Well, the Bird’s Eye View Film Festival is over for another year. In the seven years it has been running, little has changed in the UK for female filmmakers. In 2006, a survey carried out by the UK Film Council showed that just 12 per cent of British films were written by women.
In response, in 2010 Bird’s Eye View and the Script Factory started She Writes, a year-long programme aimed specifically at women screenwriters. I went along to a showcase at Bafta where the selected writers were presented to an audience.
One project, Saint Joan by Grace Banks and Kate Bingham, was selected for a performed reading. I wish I could say I was impressed. Despite an impressive cast that included Celia Imrie and Paula Dixon and a promising subject matter, the project didn’t work and here’s why: it wasn’t a movie. Saint Joan would make a lovely play for BBC Radio 4, but as a film, it failed. As someone who has lived and studied in America, I see British filmmakers make the same mistakes time and time again. It may seem like a Hollywood cliché but when William Goldman famously said that “screenplay is structure”, he was right on the money.
Too many British filmmakers don’t seem to understand the language of cinema and that a script is actually a blueprint for a movie.

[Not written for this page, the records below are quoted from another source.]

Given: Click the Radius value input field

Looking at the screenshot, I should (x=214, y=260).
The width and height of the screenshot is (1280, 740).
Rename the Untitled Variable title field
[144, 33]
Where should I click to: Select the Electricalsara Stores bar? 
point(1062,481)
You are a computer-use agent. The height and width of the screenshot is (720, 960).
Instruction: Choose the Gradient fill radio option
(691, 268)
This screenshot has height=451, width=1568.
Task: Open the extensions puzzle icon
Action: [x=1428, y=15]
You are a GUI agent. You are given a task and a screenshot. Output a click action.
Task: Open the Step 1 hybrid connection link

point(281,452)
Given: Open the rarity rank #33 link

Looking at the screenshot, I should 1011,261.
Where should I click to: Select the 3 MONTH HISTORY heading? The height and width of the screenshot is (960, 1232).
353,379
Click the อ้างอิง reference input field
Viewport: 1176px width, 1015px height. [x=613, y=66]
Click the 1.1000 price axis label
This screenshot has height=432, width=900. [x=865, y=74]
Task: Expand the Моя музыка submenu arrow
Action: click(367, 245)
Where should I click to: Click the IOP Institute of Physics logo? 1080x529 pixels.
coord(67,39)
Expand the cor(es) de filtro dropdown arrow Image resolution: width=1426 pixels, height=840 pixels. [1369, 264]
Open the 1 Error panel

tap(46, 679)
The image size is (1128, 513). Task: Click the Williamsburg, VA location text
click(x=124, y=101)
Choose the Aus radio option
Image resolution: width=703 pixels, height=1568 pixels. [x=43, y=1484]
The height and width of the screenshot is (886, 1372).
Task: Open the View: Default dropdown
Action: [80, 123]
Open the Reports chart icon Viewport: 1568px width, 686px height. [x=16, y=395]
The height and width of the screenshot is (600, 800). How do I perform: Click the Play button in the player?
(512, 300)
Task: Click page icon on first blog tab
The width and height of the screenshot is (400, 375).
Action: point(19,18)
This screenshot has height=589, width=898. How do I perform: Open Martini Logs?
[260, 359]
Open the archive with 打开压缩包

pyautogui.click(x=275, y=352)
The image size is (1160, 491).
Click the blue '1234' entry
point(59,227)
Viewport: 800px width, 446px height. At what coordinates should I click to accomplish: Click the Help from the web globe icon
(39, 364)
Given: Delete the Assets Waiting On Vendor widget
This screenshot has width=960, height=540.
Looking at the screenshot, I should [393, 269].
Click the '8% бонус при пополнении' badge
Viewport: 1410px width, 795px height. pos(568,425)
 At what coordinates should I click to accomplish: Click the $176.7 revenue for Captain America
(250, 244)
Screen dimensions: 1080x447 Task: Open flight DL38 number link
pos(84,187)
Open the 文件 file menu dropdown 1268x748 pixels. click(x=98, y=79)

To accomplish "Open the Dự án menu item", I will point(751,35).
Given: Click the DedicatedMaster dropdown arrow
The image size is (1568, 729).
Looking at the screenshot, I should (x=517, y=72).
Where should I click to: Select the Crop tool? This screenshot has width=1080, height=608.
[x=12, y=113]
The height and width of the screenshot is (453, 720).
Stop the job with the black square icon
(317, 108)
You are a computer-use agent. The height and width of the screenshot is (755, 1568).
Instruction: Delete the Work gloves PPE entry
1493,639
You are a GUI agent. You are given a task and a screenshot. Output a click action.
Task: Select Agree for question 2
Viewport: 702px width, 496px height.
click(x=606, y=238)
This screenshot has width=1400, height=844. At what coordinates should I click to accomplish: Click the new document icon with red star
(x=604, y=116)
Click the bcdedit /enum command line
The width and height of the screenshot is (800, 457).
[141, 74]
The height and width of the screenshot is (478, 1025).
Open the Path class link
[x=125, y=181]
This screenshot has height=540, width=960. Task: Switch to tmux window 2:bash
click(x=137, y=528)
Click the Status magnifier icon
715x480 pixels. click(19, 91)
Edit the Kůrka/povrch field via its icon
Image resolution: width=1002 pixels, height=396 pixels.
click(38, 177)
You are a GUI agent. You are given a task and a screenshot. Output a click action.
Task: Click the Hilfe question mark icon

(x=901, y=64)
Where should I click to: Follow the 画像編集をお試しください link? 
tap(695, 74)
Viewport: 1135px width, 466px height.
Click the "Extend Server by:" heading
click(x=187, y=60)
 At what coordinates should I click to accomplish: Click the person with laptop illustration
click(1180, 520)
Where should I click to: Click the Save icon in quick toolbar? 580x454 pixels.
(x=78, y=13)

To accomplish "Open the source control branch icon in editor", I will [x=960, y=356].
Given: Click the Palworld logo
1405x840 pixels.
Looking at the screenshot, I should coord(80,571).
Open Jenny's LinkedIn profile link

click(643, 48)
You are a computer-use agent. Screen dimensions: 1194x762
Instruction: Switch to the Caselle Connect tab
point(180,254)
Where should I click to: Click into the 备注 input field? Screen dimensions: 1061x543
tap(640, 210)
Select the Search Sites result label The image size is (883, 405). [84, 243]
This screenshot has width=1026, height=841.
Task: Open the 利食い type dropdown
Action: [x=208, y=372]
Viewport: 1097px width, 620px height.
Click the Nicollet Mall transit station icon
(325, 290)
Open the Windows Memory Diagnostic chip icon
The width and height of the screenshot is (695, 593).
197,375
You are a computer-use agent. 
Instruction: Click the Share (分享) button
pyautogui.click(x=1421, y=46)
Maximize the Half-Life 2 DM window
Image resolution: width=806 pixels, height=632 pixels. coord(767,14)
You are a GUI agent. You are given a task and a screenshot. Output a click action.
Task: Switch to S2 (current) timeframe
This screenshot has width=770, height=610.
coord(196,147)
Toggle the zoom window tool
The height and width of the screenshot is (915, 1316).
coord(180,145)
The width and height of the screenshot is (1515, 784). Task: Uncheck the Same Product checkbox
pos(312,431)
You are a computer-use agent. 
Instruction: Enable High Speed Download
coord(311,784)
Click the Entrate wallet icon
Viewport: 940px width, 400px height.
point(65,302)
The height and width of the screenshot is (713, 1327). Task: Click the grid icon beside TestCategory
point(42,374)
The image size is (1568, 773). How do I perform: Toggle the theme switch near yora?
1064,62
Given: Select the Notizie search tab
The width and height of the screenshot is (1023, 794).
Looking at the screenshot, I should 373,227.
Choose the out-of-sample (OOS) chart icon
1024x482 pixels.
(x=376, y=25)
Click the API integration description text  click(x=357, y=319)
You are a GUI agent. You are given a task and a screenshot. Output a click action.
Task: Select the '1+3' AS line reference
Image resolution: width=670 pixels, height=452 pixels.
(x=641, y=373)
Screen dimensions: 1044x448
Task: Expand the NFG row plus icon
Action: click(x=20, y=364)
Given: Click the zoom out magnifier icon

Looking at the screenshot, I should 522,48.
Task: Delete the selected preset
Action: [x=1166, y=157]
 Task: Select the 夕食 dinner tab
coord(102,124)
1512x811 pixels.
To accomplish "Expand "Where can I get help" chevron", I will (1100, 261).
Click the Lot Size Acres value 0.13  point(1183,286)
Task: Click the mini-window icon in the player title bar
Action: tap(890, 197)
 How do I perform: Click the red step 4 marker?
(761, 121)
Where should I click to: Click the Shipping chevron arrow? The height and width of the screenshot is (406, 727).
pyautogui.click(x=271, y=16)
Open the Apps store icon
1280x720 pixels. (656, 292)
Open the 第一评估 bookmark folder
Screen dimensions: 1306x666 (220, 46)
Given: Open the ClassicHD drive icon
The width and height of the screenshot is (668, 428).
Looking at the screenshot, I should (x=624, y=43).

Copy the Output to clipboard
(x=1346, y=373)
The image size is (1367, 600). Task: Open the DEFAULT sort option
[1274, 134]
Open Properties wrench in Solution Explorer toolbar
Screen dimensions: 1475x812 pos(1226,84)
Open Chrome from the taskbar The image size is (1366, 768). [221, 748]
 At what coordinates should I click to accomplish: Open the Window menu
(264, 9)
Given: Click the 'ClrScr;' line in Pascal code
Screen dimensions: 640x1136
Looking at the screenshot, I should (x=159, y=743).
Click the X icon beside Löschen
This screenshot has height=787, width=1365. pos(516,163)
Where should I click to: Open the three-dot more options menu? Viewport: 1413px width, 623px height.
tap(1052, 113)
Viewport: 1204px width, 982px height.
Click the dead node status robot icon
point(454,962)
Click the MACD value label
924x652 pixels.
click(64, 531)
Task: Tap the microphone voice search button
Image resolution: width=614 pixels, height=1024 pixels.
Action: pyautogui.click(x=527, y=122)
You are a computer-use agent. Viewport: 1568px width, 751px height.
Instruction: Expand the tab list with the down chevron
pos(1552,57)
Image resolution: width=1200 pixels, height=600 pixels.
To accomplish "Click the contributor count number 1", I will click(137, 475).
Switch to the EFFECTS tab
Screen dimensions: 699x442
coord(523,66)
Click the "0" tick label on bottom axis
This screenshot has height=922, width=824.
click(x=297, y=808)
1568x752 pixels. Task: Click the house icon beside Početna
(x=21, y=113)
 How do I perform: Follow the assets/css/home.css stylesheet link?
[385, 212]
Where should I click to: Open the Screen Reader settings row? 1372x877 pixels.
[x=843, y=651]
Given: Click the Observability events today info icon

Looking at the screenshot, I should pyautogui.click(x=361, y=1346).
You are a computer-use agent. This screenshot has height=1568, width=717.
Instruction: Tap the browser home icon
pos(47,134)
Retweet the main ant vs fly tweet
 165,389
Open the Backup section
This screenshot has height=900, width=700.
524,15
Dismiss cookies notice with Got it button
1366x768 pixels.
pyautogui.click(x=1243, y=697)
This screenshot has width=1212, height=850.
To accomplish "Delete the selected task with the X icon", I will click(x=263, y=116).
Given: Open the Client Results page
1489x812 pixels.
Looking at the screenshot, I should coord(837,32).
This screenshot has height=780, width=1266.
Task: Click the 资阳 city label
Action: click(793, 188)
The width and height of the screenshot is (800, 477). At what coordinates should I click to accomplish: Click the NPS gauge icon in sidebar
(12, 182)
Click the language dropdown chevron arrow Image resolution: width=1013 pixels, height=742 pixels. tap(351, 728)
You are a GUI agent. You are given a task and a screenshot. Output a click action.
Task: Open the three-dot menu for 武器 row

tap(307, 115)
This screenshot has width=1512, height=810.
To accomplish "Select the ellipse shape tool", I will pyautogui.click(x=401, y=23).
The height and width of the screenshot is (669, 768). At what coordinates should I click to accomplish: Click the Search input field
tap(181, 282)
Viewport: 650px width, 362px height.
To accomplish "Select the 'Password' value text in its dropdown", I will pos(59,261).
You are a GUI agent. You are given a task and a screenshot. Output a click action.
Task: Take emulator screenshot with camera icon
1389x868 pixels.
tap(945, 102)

Now the Film Council is no more. If the council was guilty of one thing, it was this: too much attention was given to the writer-director. There didn’t seem to be the understanding that there just isn’t the training or opportunities any more for these hyphenates. Danny Boyle served many years as a jobbing writer on Inspector Morse before even picking up a camera. These days few if any get the kind of opportunities afforded to the likes of Stephen Frears and Anthony Minghella when they were starting out.
In filmmaking, everything begins and ends with the writer. As the old Hollywood adage goes, “if it ain’t on the page, it ain’t on the screen”. It’s time to restore the writer to her rightful place.